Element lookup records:
>> begin

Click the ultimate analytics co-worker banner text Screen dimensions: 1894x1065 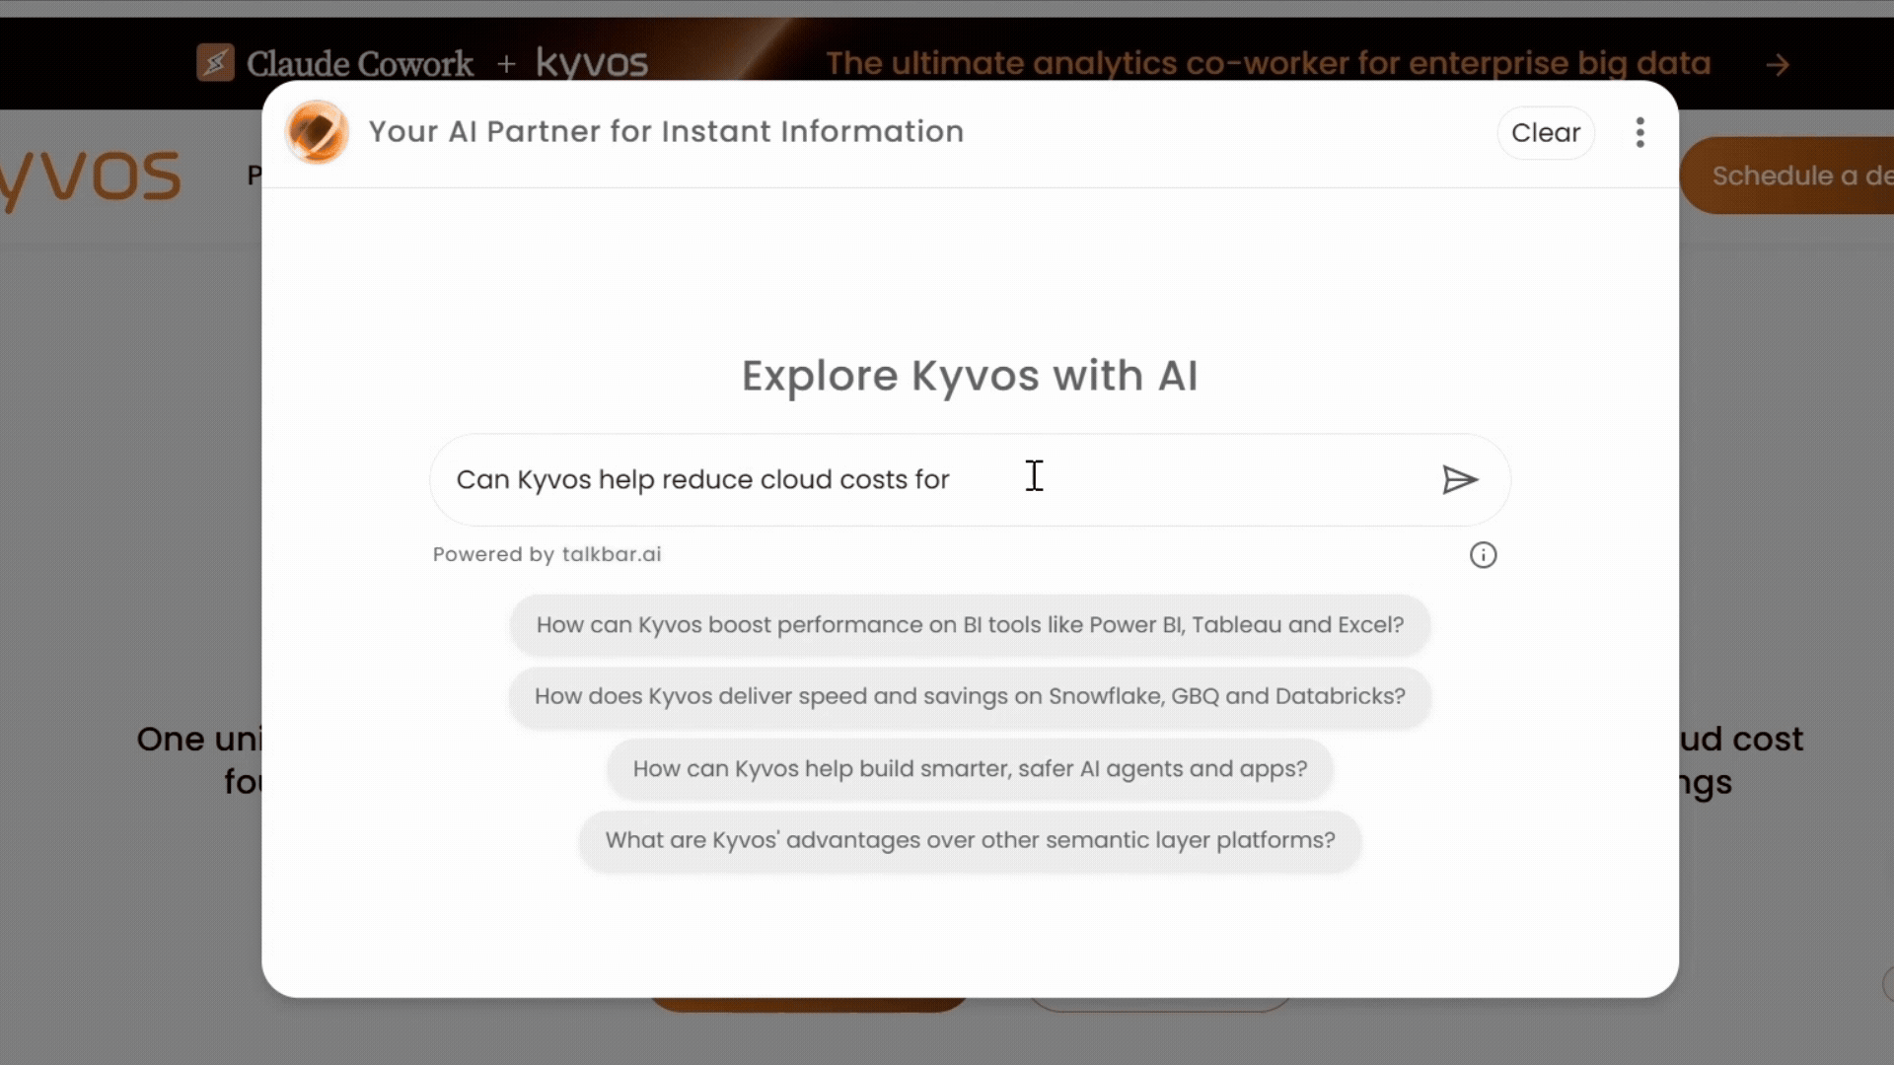point(1268,63)
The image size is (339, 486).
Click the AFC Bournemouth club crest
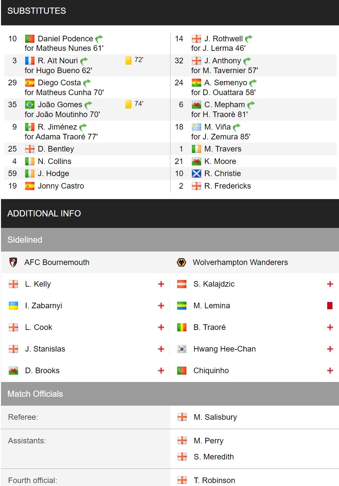pyautogui.click(x=13, y=262)
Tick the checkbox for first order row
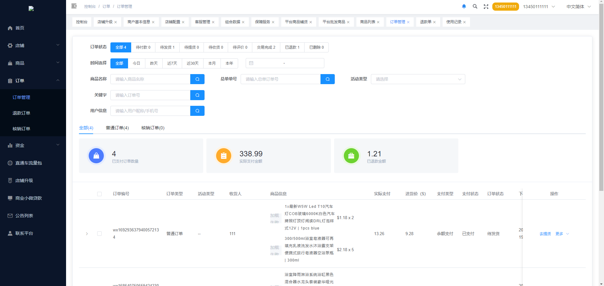 (99, 234)
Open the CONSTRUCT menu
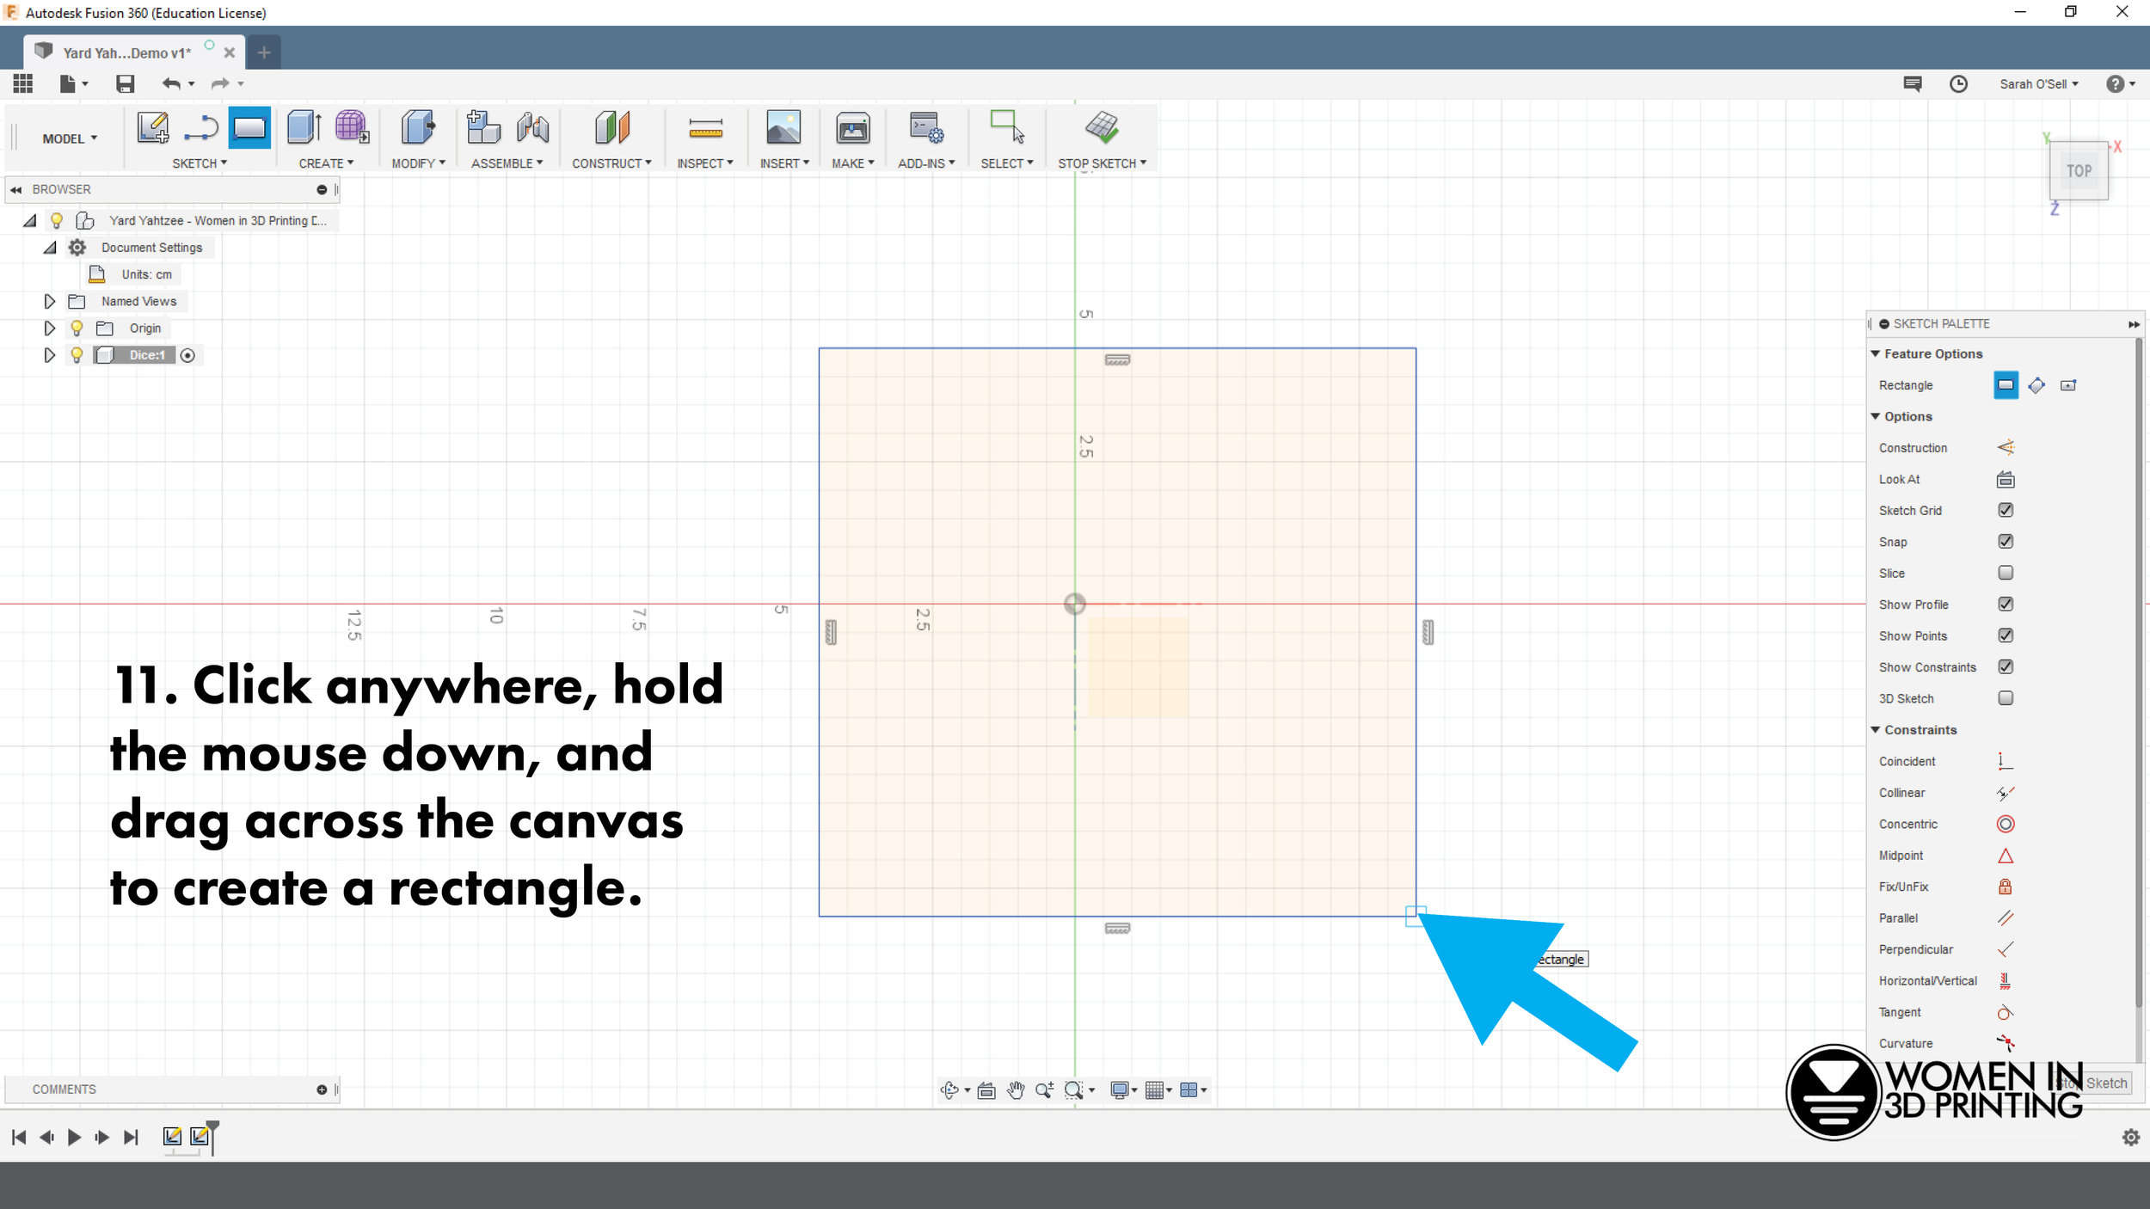 (611, 163)
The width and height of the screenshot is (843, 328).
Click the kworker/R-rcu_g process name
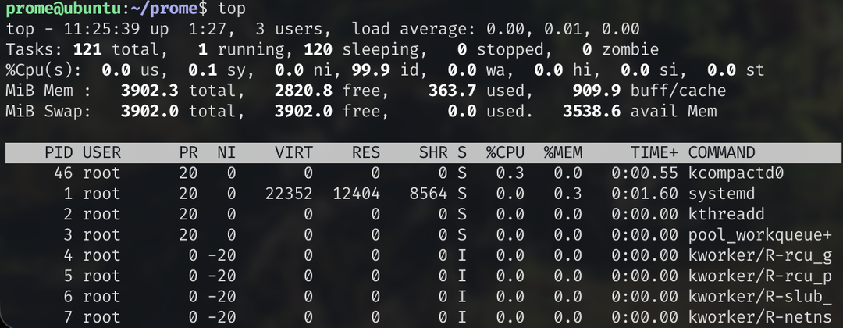point(759,254)
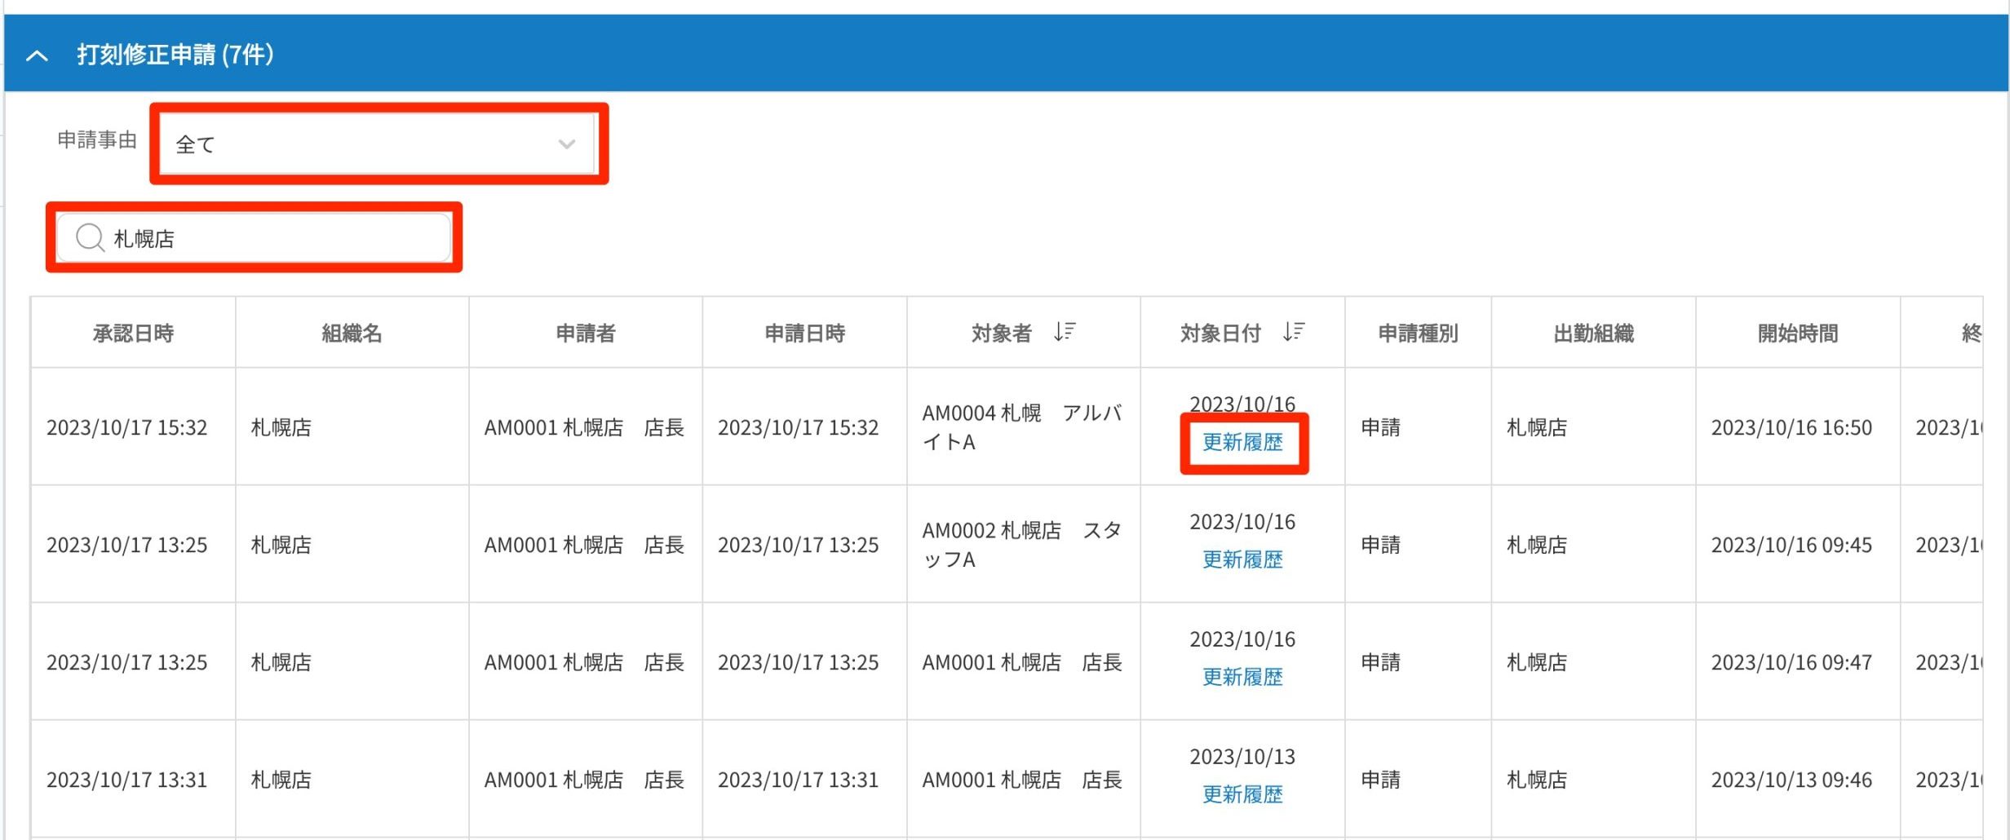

>> end

Exercise directions:
Write out again the lines of the listing from the one containing "Open the CONSTRUCT menu" through the end of the listing. Leave the pictures out.

Solved problem:
Open the CONSTRUCT menu
 (611, 163)
The width and height of the screenshot is (843, 328).
Click the kworker/R-rcu_g process name
point(759,254)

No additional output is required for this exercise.